I’m very fortunate for my white, privileged heritage. I’ve never had to experience the fear and injustice because of being black, of being a refugee fleeing a war-torn country, of being LGBT, or of being despised for a million other possible non reasons. I do have the experience of being a woman which, in itself, is hugely complex even without the reality of misogyny.
I would like to take a moment to recognize an amazing poet, the great Walt Whitman, who wrote, “…dismiss whatever insults your own soul…” He also wrote, “…stand up for the stupid and crazy…” though I don’t think he was talking about politicians. And let us thank all of the writers across this country and around the world. We are truly blessed to be here, since most of us will never have any kind of recognition and will live in poverty. That will never change.

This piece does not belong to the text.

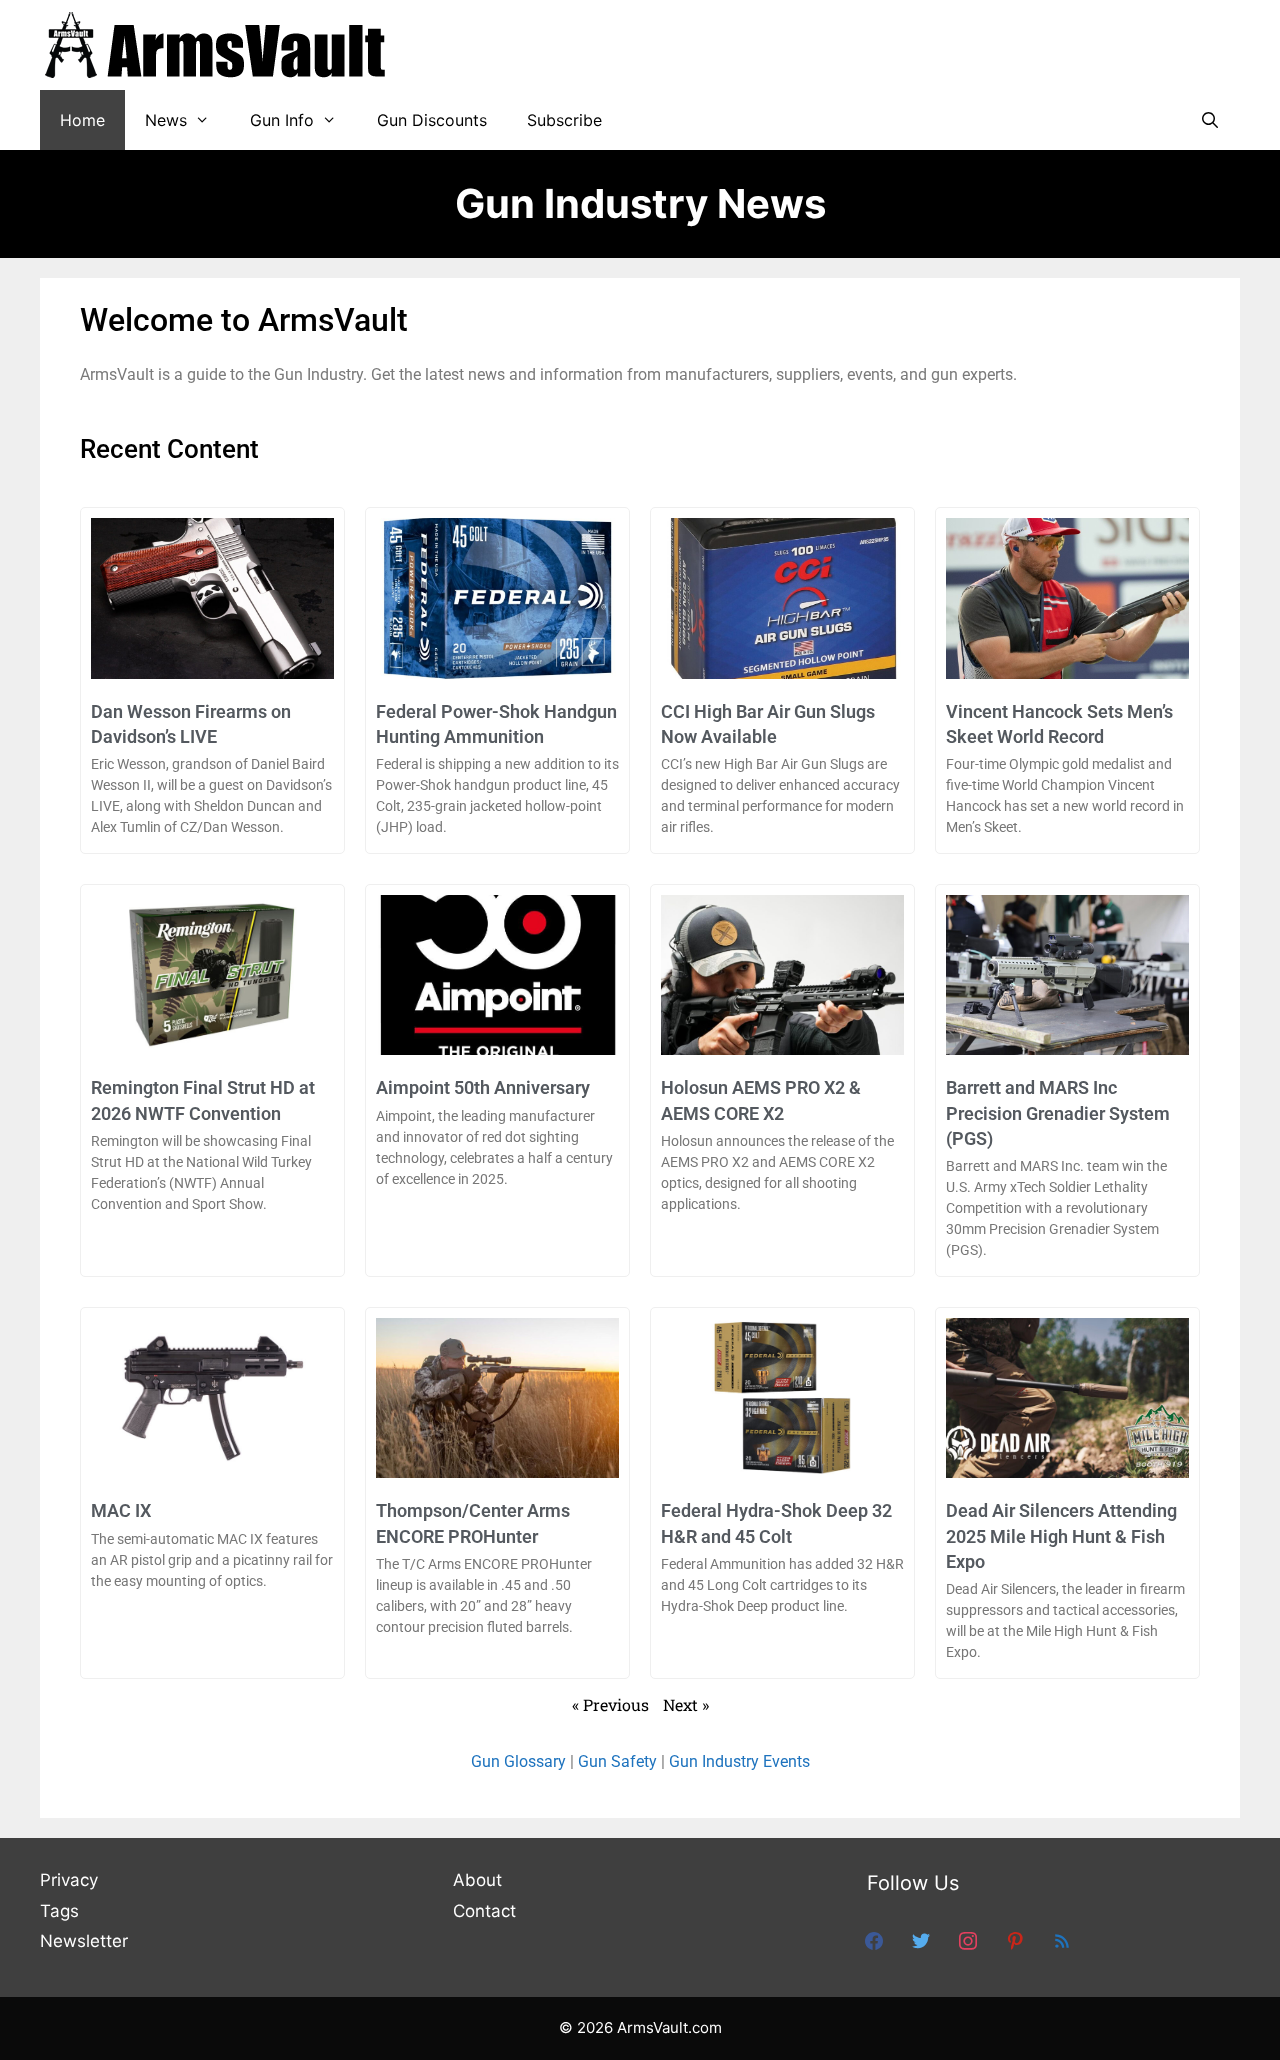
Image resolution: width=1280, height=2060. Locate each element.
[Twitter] (921, 1940)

I can tell you that I have been concerned about this country for a long time. I think small. I see things. Sometimes I have trouble focusing, literally and figuratively. I am not tough but I am kind and fair and caring. This kindness is not always noted and this confuses me because it is there for all to see. What I tell you about myself may or may not be true.
I’ve graduated from college twice. The first time I saw This is Spinal Tap, I experienced culture shock and I’m very good at hydrating vegetables. I’d welcome change and I’d welcome prosperity, as I’m sure would all people, not just some of the people. That includes Christians and Jews and Muslims. It includes Hispanics and African Americans and Asians, and the poor and the middle- class. Did I forget anyone?
Like no one else, I have seen the talent, the energy, the tenacity, the resourceful mind, and the simple goodness of the heart of God. Everything depends on it. Let’s all come together.